I was. I was alive, and at that moment, no matter what else had happened, that was all that mattered. I don’t know how much time passed, but as soon as I realized I was still in one piece I started running down the street.

I was wearing a denim miniskirt, a tube top, my torn fishnet stockings, and the high platforms. I stumbled down the hill to Rodney’s—it wasn’t far. The police were already in front of the club, and Billy and Jody were crying. Dad showed up. They took me to the hospital to do a rape kit, then we went to my grandmother’s house. This time, instead of giving me a Coors, she handed me a Valium. The more I saw how upset my friends and family were, the more upset I became.

My family gathered at Dini’s. Everyone was wailing, and I was crying too. But when I look back on that experience it’s not a lower low. It’s an event in a box. This happened to me, I remember it, I do. But was it before
American Graffiti
or after? Did Aunt Rosie move into Dad’s house because of the rape, or was she already there when I came home from Switzerland? Or did the rape happen before Switzerland? What is the chronology? What happened to that girl I was? Why does it feel like I watched it happen to her?

When she was young, my mother went to a finishing school in London called the Club of the Three Wise Monkeys. It was the place my grandmother hoped would purge my father from my mother’s heart. The school emblem was the three wise monkeys—see no evil, hear no evil, and speak no evil. My grandmother worked at a jewelry store and she had a gold charm with three little gold monkeys made for my mother. As a child I always loved that necklace, and when I was in my twenties my mother gave it to me. I became fascinated with the concept and the expressive nature of monkeys, and I’ve been collecting depictions of monkeys ever since.

I own my memories, but I still sometimes see them from afar. I’m positive, I’m happy, I’m fun, and I can be these things because I refuse to take on the full weight of my experiences. I am the missing monkey, the fourth monkey, the feel no evil monkey. I learned to box up the evil and separate it from the joy of life at an early age, before the rape, before the kidnapping, before losing Patty, before what happened with my father.

There are many of these boxes. Unprocessed memories, sealed up and set aside. Sometimes they climb out unexpectedly. A night at Anthony Kiedis’s father’s house when I was thirteen or fourteen. I was with some older friends who instructed me to have sex with a forty-five-year-old actor. He told me what to do and how to do it. I was scared. He seemed like an old man. In the morning he insisted that I make the bed. He said, “Tuck the sheets in tight. I want to bounce a quarter off the bed.” To this day I don’t know why they told me to do it. It is a memory that bears no connection to who I am today, and so it feels like it happened to somebody else. I was there. I watched it happen to me. But I didn’t let myself live the experience.

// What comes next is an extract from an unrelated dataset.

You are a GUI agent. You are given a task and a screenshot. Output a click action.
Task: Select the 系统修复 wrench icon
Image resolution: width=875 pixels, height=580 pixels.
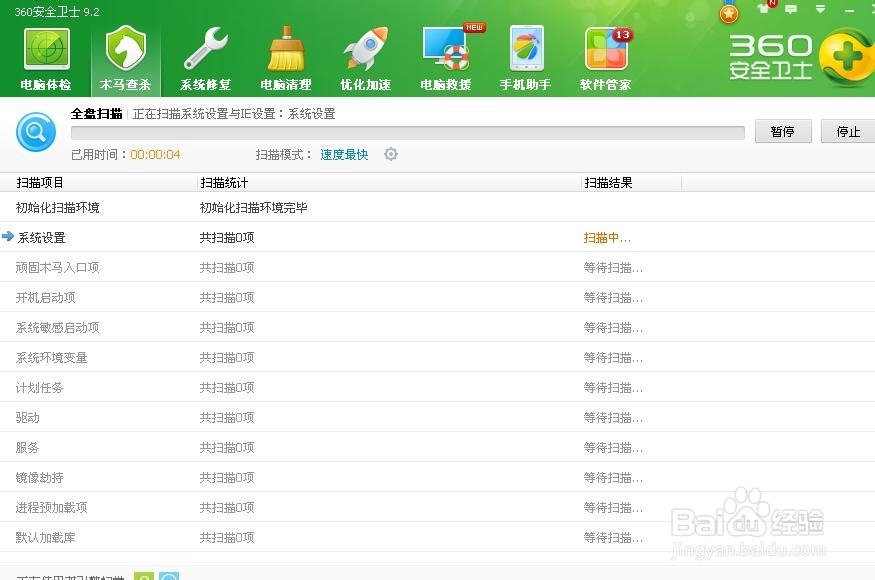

Feel no evil. There’s an upside to it and a downside. But in the case of the rape, and similar but lesser ordeals, feeling no evil helped me stay alive. Over time I ran into discomfort with intimacy, wanting people close and keeping them far. But there was a cap on the fear and misery I was willing to experience.

The day after the rape I went home to my dad’s house. That night Quincy Jones’s daughter, Jolie Jones, was at Ben Frank’s on Sunset, a diner where we’d hang out and ditch the check. Jolie heard two guys talking about how their friend had raped Papa John’s daughter. Jolie told Quincy, and Quincy told my dad. Dad took a shotgun and disappeared for a day and a half. I have no idea what happened, and I never asked. I think, in a way, that I don’t want to know anything more, because I don’t want to learn anything that might change what I found out then: In a moment of crisis, Dad wanted to save me. In some primal way he wanted to protect me, to rescue me. I clung to that as evidence that for all the lax parenting, for all the hitchhiking to school and empty refrigerators, for all the joint-rolling and coke-supplying, I had a father who cared. I packed up and stored away the rape with dispassion, but I cradled that memory—Dad dashing out the door with his shotgun in a rage—as proof of his love.